• **What to produce**
Reproduce exactly, and nothing but, the lines between the one with "Click the Общий доход column header" and the end of the entries, both ends included.

• **Excerpted records**

[Start of Attachment]

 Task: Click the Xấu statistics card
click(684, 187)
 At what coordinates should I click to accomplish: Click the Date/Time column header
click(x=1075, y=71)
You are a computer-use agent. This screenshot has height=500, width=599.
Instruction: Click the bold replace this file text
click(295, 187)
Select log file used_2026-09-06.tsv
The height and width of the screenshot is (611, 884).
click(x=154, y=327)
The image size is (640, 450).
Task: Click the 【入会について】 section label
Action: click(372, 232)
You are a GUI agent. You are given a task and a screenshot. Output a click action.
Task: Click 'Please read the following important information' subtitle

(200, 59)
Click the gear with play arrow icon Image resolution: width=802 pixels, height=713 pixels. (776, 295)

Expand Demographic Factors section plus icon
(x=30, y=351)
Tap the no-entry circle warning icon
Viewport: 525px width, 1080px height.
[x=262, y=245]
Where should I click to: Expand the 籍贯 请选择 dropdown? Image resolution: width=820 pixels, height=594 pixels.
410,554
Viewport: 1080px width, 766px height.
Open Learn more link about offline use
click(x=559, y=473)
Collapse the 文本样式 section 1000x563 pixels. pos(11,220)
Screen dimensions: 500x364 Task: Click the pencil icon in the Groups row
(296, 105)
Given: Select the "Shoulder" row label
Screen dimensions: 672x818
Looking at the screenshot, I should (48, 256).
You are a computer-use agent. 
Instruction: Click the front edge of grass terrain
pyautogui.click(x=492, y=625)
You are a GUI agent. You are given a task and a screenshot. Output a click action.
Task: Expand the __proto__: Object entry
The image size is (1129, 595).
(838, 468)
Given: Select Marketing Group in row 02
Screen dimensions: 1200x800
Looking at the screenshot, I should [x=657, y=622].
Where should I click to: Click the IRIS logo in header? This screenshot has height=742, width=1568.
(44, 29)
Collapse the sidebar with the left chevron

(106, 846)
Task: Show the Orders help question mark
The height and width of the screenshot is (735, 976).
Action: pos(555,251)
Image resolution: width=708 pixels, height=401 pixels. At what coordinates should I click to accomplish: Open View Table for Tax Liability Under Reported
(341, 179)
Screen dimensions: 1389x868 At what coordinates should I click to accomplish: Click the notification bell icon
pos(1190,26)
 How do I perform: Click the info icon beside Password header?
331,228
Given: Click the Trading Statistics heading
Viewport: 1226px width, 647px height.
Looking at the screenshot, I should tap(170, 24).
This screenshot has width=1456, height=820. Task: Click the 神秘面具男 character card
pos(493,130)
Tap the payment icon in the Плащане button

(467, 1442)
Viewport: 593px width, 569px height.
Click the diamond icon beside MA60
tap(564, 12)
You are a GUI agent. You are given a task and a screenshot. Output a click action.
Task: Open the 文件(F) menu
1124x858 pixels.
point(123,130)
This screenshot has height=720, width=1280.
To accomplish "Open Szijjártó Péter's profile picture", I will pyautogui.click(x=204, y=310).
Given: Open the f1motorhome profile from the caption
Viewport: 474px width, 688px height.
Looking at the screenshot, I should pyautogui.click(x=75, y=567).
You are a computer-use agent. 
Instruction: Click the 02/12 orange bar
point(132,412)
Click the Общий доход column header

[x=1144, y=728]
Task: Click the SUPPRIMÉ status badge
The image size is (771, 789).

[End of Attachment]

• **Output for this exercise**
Click the Общий доход column header

[x=1144, y=728]
Task: Click the SUPPRIMÉ status badge
The image size is (771, 789).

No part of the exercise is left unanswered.